There are fully-oxidized Darjeelings that are quite dark, such as monsoon or rains teas. These are usually used in blending and not usually sold as single-flush or single-harvest teas, sometimes not even sold as Darjeeling tea.

However, there is also the possibility that this tea was not actually grown in Darjeeling. The lack of the mark would make me slightly suspicious. Darjeeling is something that I would consider outside the range of expertise of Tradition, a Taiwanese company.

There is no reason a tea produced in Darjeeling couldn't have the aromatic qualities you describe, but, having sampled a ton of Darjeeling teas, it's really uncommon, at least among teas that tend to reach the market here in the US. And I'm someone who actively seeks out atypical teas.

I also have noticed teas that have that "cigarette smoke" or "tobacco" like quality.
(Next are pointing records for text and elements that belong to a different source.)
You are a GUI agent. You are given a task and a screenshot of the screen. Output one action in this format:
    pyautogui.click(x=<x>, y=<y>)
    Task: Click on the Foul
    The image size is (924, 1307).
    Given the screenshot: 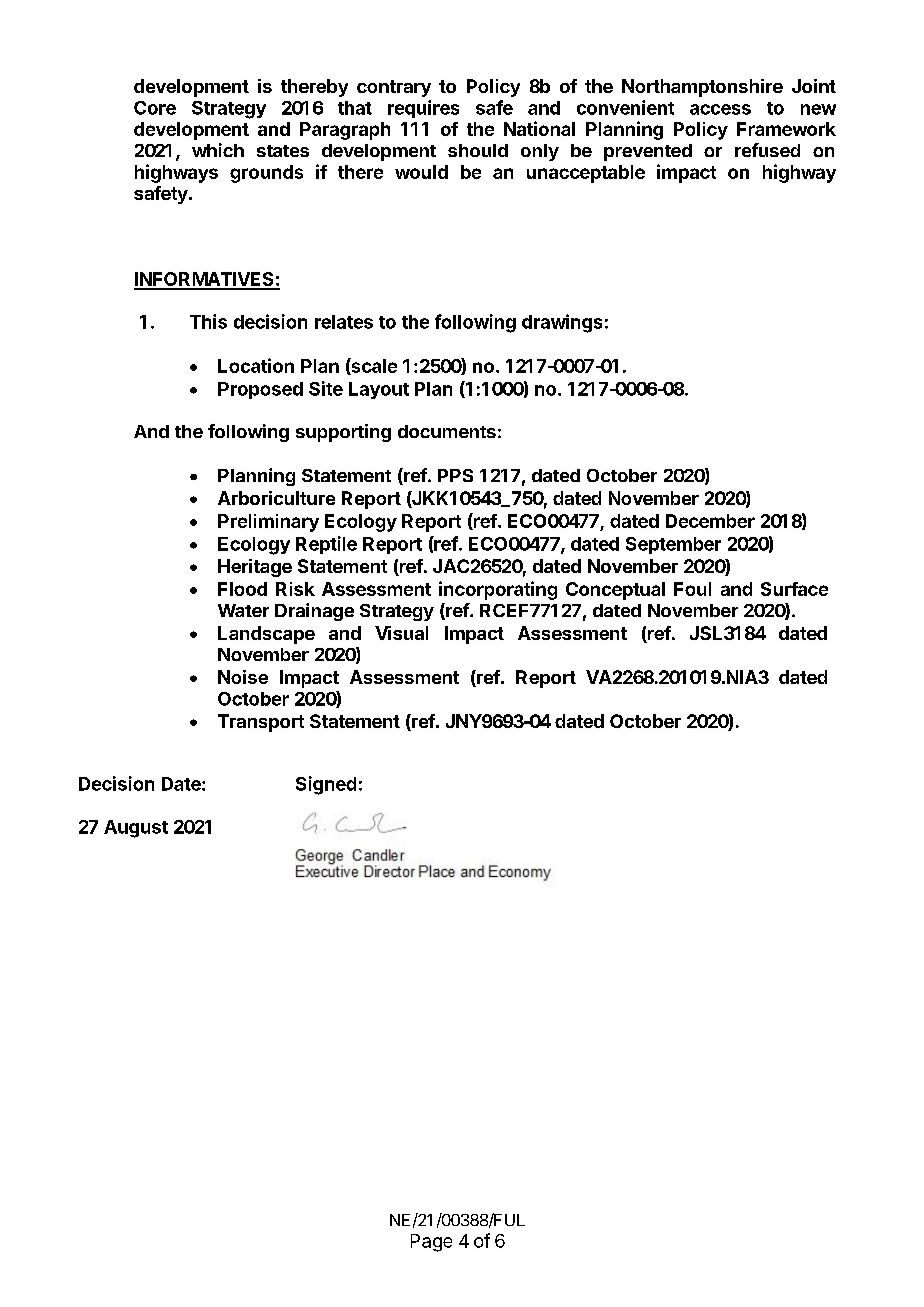 What is the action you would take?
    pyautogui.click(x=692, y=589)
In my experience though it's usually more common among green teas, like low-quality gunpowder teas, as well as some Ceylon green teas or Yunnan green teas, including teas of decent quality where those smoky or tobacco notes are not altogether unpleasant. But in the low-quality teas they can be harsh and unpleasant.

So...who knows what this is? I'm glad it was at least somewhat enjoyable! Stuff like this always sparks my curiousity, and sometimes, my suspicion as well!